-- TEXT FOR ANALYSIS --
┄┄┄┄┄┄

Little Children (DVD)

Date: 11/05/09 (120 review reads)
Rating:

Advantages: Great acting, writing, cinematography

Disadvantages: The ending was arguably contrived or exploitative

Little Children - FILM ONLY REVIEW

Certificate 15 (UK) / R (USA) / 16 (Ireland)
Running Time: 130 minutes


Todd Field's literary adaption of Tom Perrotta's novel is a story about American bourgeois discontent being brought to the surface by dark deeds, and the seedier aspects of suburban life that are played out behind closed doors. Don't be fooled by the title; this is a film that is anything but cute, featuring in turns internet porn, adultery, vigilantism and a host of unpleasant characters. It is partly a drama and partly a very black comedy, often being unnervingly funny despite its dark content. Betrayal, anger, guilt and frustration are often the bedrock of middle-class lives in cinema - certainly none of things are ever very far below the surface in this film - but "Little Children" deals with them in a more unconventional and intriguing way that in most other portrayals I have seen in the growing "suburban desperation" genre.

┄┄┄┄┄┄

-- INFORMATION SUPPLIED --
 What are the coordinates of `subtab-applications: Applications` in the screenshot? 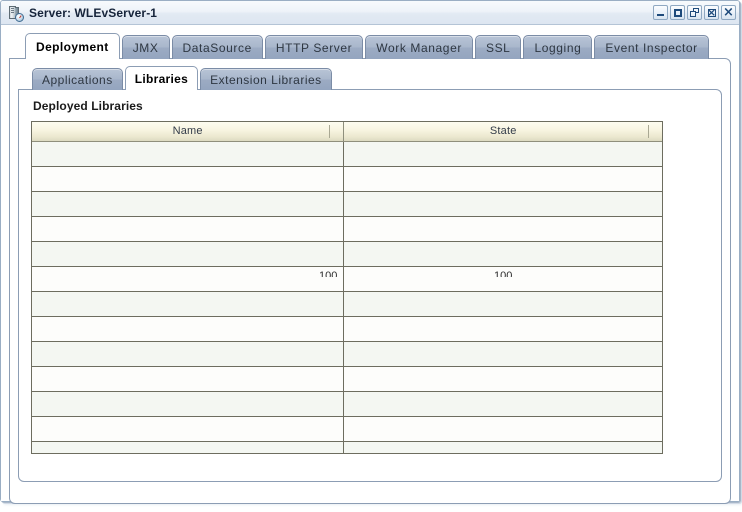 It's located at (78, 79).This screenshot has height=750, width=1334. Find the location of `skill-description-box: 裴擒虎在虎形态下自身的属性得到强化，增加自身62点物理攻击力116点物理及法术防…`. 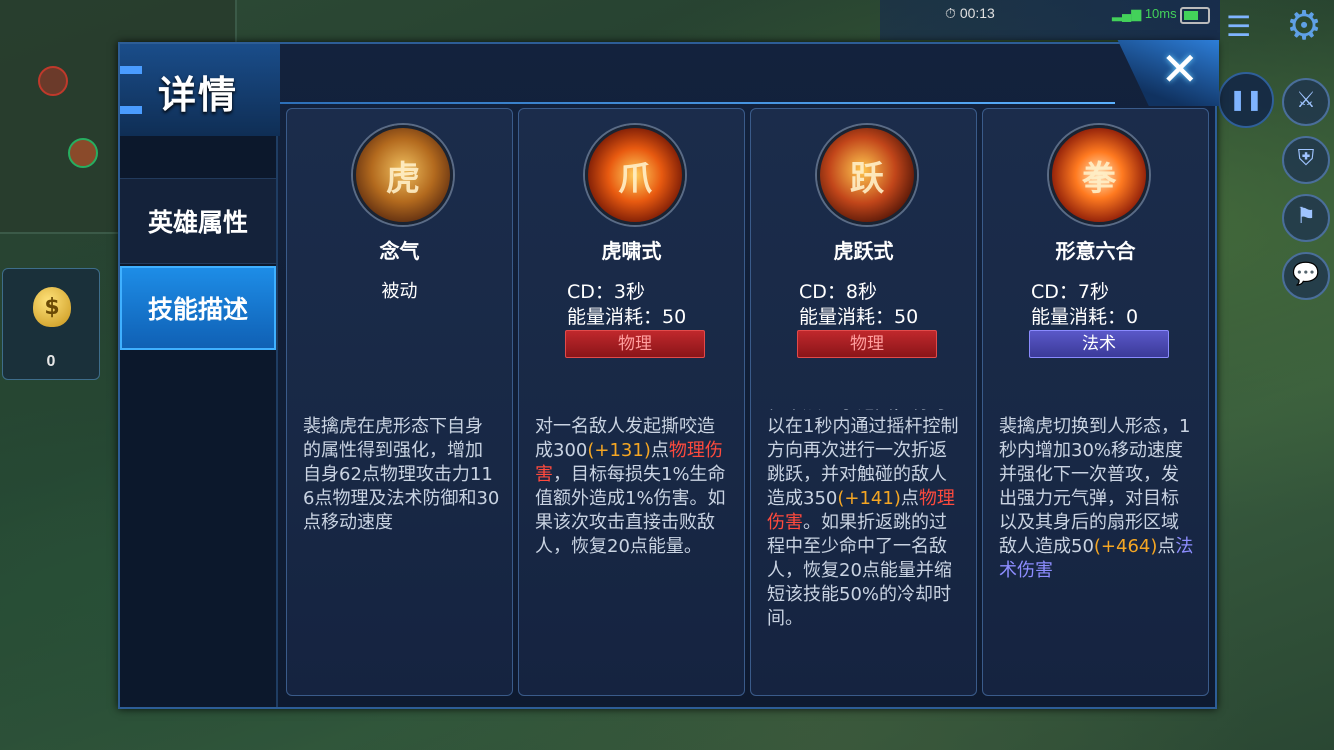

skill-description-box: 裴擒虎在虎形态下自身的属性得到强化，增加自身62点物理攻击力116点物理及法术防… is located at coordinates (402, 545).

┄┄┄┄┄┄

-- PROBLEM SET --
1. In the review of Little Children above, what running time is given for the film?
2. Repeat everything in the Little Children review above from "Advantages: Great acting, writing, cinematography" down to "(USA) / 16 (Ireland)", word for word.

-- RESULTS FOR THE EXERCISE --
1. 130 minutes.

2.
Advantages: Great acting, writing, cinematography

Disadvantages: The ending was arguably contrived or exploitative

Little Children - FILM ONLY REVIEW

Certificate 15 (UK) / R (USA) / 16 (Ireland)